§ **BRIEF**
Pull every line with "agent" from the data below and copy it.

§ **EXTRACTED RECORDS**
++++++

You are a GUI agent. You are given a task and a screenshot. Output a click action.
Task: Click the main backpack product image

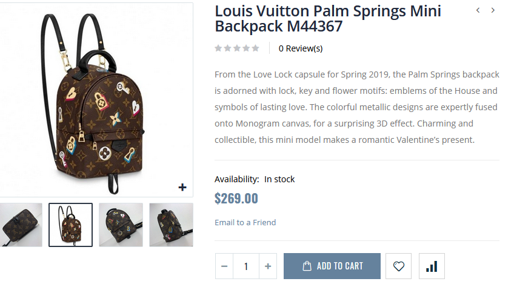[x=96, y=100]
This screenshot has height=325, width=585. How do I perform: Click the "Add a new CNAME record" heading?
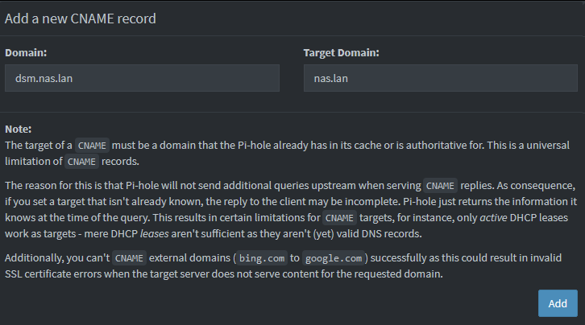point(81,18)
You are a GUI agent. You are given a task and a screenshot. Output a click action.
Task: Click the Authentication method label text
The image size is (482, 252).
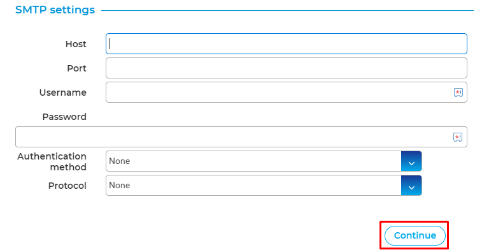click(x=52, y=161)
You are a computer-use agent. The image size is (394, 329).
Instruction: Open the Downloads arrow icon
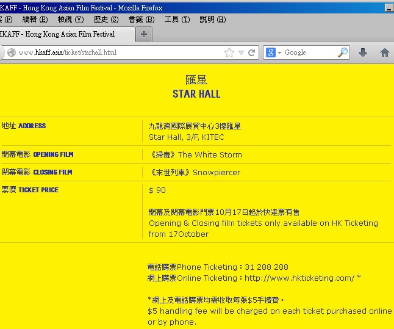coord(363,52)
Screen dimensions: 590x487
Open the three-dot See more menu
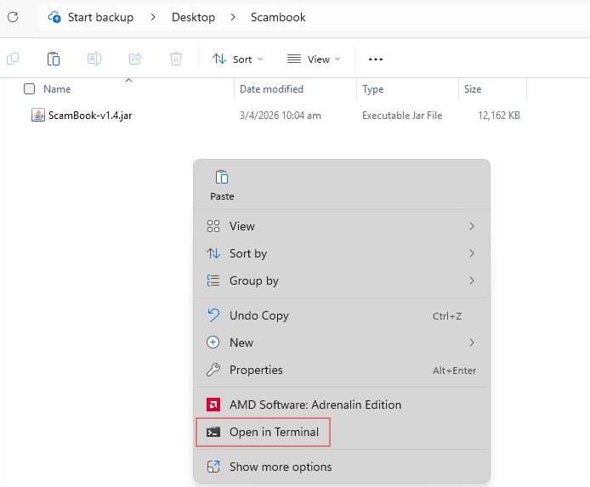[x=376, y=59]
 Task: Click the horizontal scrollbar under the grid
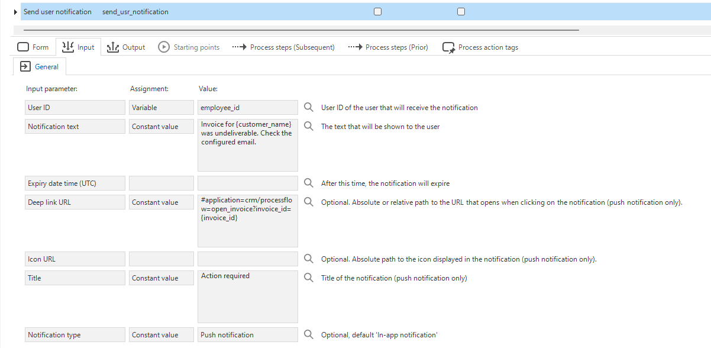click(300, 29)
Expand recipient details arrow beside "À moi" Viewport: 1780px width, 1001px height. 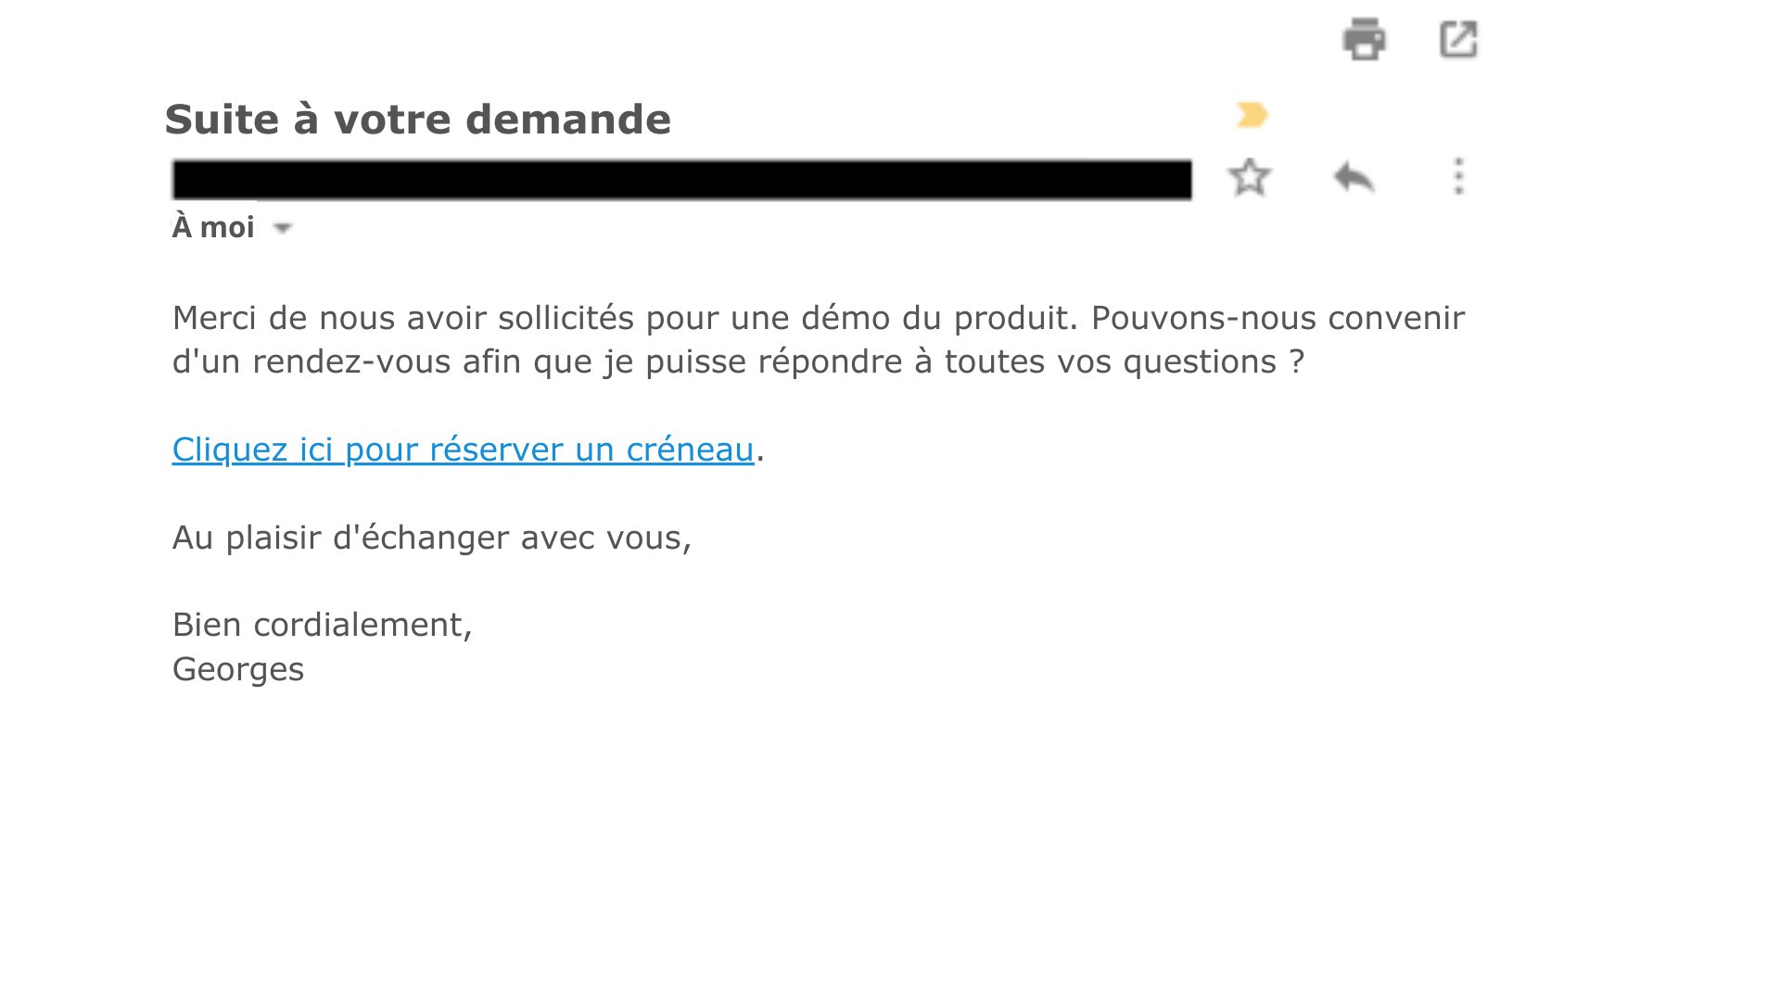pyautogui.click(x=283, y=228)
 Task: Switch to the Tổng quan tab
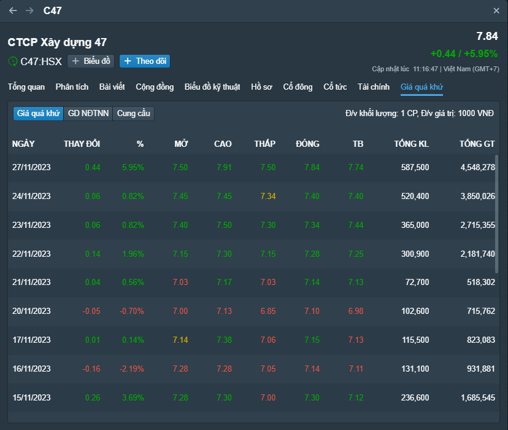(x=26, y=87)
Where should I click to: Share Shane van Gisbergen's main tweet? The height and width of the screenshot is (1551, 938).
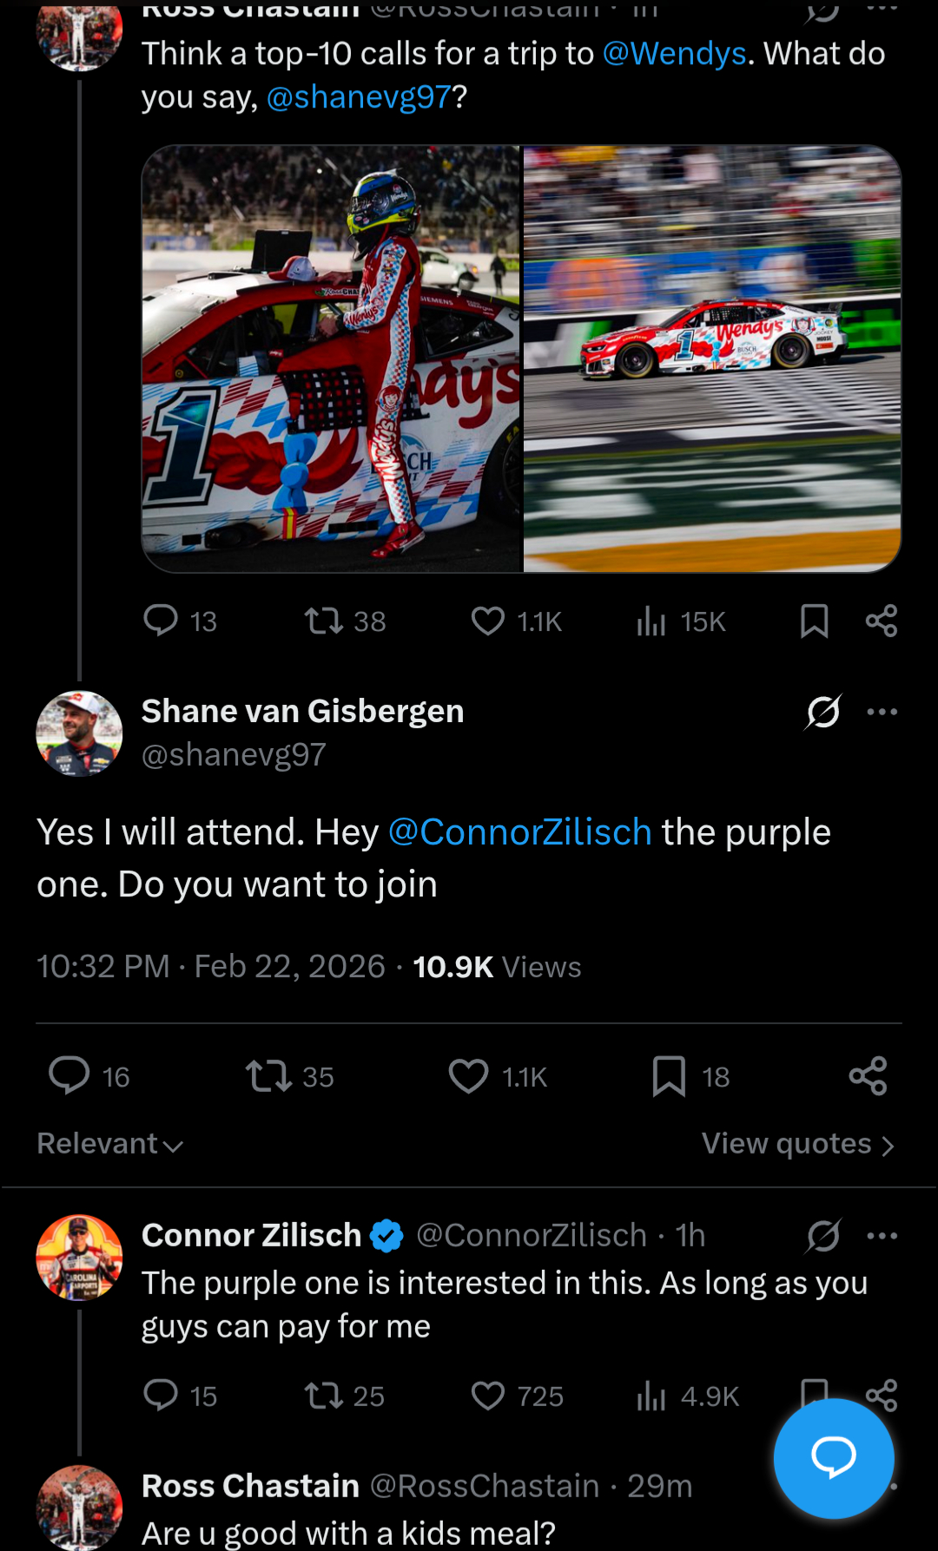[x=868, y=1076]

++++++

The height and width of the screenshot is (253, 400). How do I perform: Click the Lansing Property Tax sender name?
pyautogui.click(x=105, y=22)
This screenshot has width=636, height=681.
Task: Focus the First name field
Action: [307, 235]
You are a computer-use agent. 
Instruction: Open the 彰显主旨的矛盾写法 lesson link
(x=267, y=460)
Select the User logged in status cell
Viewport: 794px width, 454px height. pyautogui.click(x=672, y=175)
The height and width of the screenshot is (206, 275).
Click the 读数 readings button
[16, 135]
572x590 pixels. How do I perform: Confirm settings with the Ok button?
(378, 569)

++++++

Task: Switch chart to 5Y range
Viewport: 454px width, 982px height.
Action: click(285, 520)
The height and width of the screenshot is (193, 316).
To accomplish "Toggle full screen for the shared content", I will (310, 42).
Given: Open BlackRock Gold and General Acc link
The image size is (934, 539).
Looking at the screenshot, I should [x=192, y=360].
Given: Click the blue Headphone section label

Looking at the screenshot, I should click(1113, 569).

++++++

§ **TASK RESULT**
You are a GUI agent. You are given a task and a screenshot. Output a click action.
You are a GUI agent. You are given a task and a screenshot. Output a click action.
You are a computer-use agent. The image size is (394, 329).
You are a computer-use agent. 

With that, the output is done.